The one thing I’ll dock? I felt there’s a minor plot hole near the end that doesn’t quite hold up if you think about it for more than a minute. But the movie earns so much goodwill by that point that you shrug and move on.
On opening night Gosling showed up unannounced at a New York theater, stood in front of a packed house, and told them: “It’s not your job to keep theaters open. It’s our job to make things that make it worth you coming out.” That’s exactly right. The film industry has spent years blaming audiences for not showing up, blaming streaming, blaming phones, blaming everything except the quality of what’s being offered. Gosling is one of my favorites. Blade Runner 2049, Drive, The Big Short, La La Land, Barbie. He picks projects that are worth making. And now he spent six years producing and starring in an original sci-fi film because he read the manucript before the book it’s based on even came out and thought it was too good not to try.
I want to give Amazon MGM credit here, what they did took real conviction. This is their first legitimate theatrical hit since acquiring MGM for $8.5 billion, and they backed it to the tune of $200 million on an original property with no franchise safety net. That matters. Amazon and Apple are doing something genuinely useful for movies and television right now. They're tech companies with deep pockets and a different profit calculus than traditional studios, which means they can finance ambitious, expensive films that don't need to sell Happy Meals to justify their existence. Apple bankrolled F1, which other studios balked at. Amazon bankrolled this. Jeff Bezos has Blue Origin sending rockets into space and Amazon MGM sending Ryan Gosling there, and both bets are paying off. When more studios are in the mix and more money flows toward actual filmmaking instead of IP management, the whole ecosystem gets better.

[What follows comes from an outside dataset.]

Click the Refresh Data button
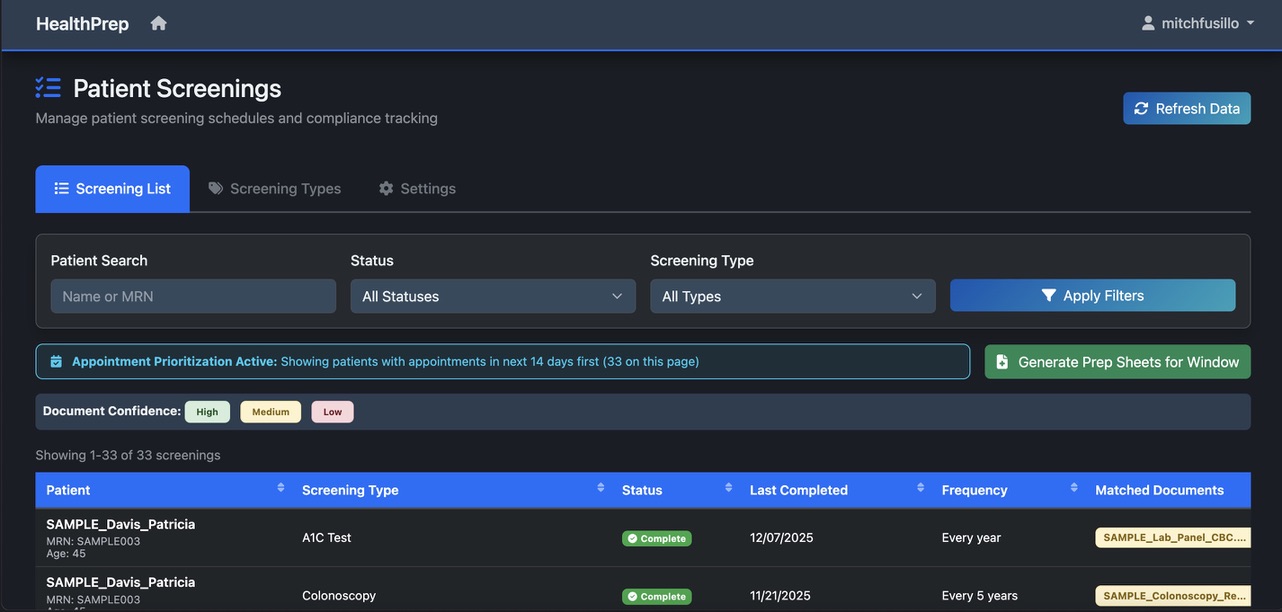Screen dimensions: 1282x612 click(1186, 109)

Greenlight more movies like this and Villeneuve’s Bond, and less garbage like Stephen Colbert’s Lord of the Rings nonsense please Amazon.
A $200 million family movie that respects its audience, doesn’t pander, and isn’t the fourteenth installment of anything. No cinematic universe. No post-credits teaser for the next one. A complete, well-made film that stands on its own. Right now it feels radical.

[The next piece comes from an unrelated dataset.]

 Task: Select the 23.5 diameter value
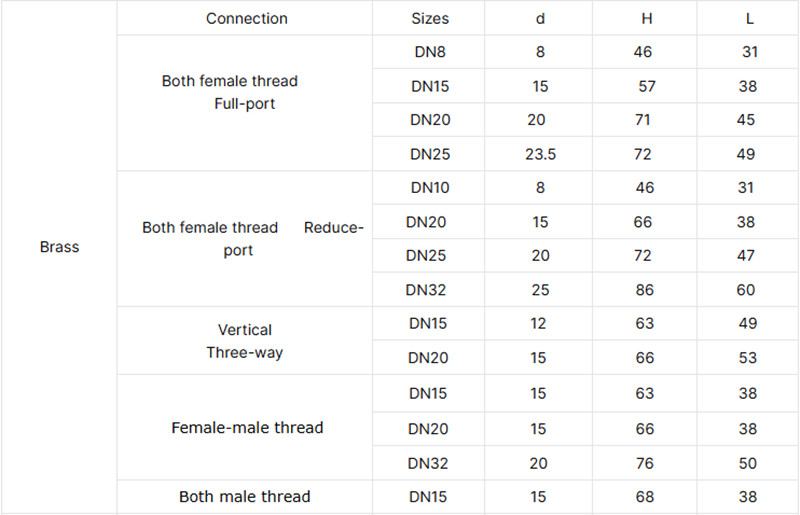click(541, 154)
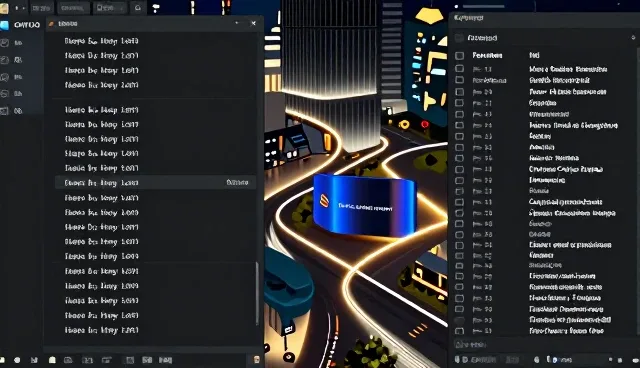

This is a film designed for a kid to watch with their parents, and for both of them to walk out happy. And this stuff is a way better influence for them than Disney or Marvel’s drivel, that’s for sure. It doesn’t talk down to anyone. It assumes you’re smart enough to follow the science and patient enough to let the story unfold. It’s wholesome without being cheesy. It’s positive without being naive. It believes that people are good, that problems are solvable, and that the universe is worth exploring, and it makes you believe all of that too.
See it on the biggest screen you can find. Bring your kids. Maybe even bring the person who says they don’t like space movies, they might discover they were wrong.